START INFORMATION

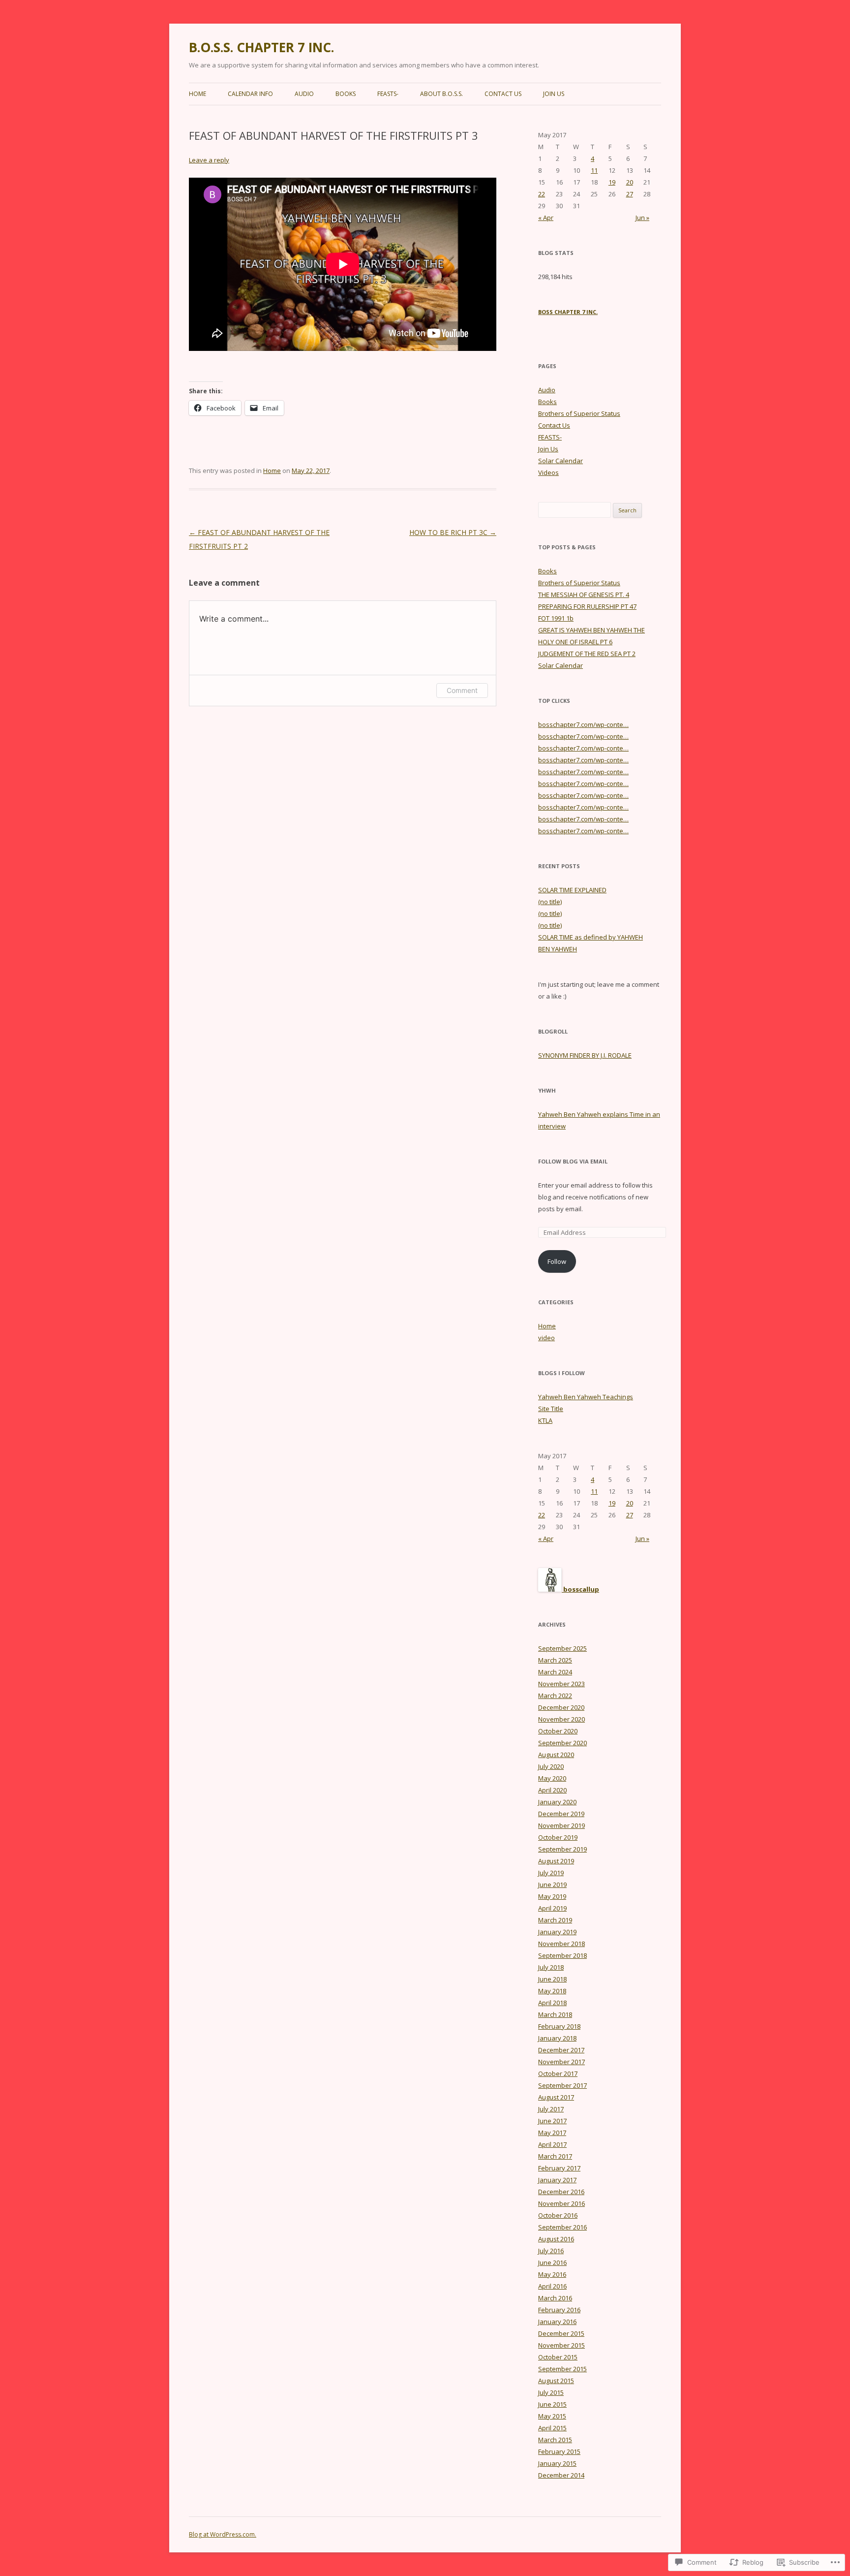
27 (629, 193)
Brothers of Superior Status (579, 413)
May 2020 (552, 1778)
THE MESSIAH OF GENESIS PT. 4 (583, 594)
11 (594, 170)
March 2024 (555, 1671)
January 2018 (557, 2038)
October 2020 (557, 1731)
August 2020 (556, 1754)
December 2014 (561, 2475)
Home (197, 94)
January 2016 (557, 2321)
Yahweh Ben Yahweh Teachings (585, 1396)
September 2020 (562, 1742)
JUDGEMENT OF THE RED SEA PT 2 (587, 653)
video (546, 1337)
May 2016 (552, 2274)
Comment (462, 690)
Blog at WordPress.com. (222, 2534)
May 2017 (552, 2132)
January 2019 (557, 1931)
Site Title (550, 1408)
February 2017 (559, 2168)
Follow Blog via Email (572, 1161)
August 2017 (556, 2097)
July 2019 (551, 1872)
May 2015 (552, 2416)
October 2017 (557, 2073)
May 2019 (552, 1896)
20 (629, 182)
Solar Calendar (560, 460)
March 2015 (555, 2439)
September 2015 (562, 2368)
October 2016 (557, 2215)
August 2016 (556, 2238)
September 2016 (562, 2227)
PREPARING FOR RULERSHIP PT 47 (587, 606)
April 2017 (552, 2144)
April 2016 (552, 2286)
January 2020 (557, 1801)
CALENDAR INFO (250, 94)
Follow (556, 1261)
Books (345, 94)
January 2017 (557, 2179)
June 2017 (552, 2120)
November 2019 (561, 1825)
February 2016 (559, 2309)
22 (541, 193)
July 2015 (551, 2392)
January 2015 (557, 2463)
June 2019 (552, 1884)
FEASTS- (387, 94)
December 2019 (561, 1813)
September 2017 (562, 2085)
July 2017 (551, 2109)
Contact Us (503, 94)
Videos (548, 472)
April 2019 (552, 1908)
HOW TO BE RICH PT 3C (452, 532)
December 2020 (561, 1707)
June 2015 (552, 2404)
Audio (304, 94)
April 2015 (552, 2427)
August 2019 (556, 1860)
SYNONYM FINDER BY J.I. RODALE (585, 1055)
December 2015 (561, 2333)
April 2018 (552, 2002)
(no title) (550, 901)
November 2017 (561, 2061)
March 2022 (555, 1695)
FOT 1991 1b (556, 618)
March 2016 (555, 2297)
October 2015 (557, 2357)
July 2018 (551, 1967)
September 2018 (562, 1955)
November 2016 (561, 2203)
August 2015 (556, 2380)
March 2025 (555, 1660)
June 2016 (552, 2262)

END INFORMATION

▶ [WHAT THIS TASK INVOLVES] Please give back, exactly as it stands above, the stretch from the line with "July 2019 (551, 1872)" through the line with "June 2017 (552, 2120)", and no line outside it.

▶ [RESULT]
July 2019 (551, 1872)
May 2015 (552, 2416)
October 2017 (557, 2073)
May 2019 (552, 1896)
20 (629, 182)
Solar Calendar (560, 460)
March 2015 (555, 2439)
September 2015 (562, 2368)
October 2016 (557, 2215)
August 2016 (556, 2238)
September 2016 (562, 2227)
PREPARING FOR RULERSHIP PT 47 (587, 606)
April 2017 (552, 2144)
April 2016 (552, 2286)
January 2020 (557, 1801)
CALENDAR INFO (250, 94)
Follow (556, 1261)
Books (345, 94)
January 2017 (557, 2179)
June 2017 (552, 2120)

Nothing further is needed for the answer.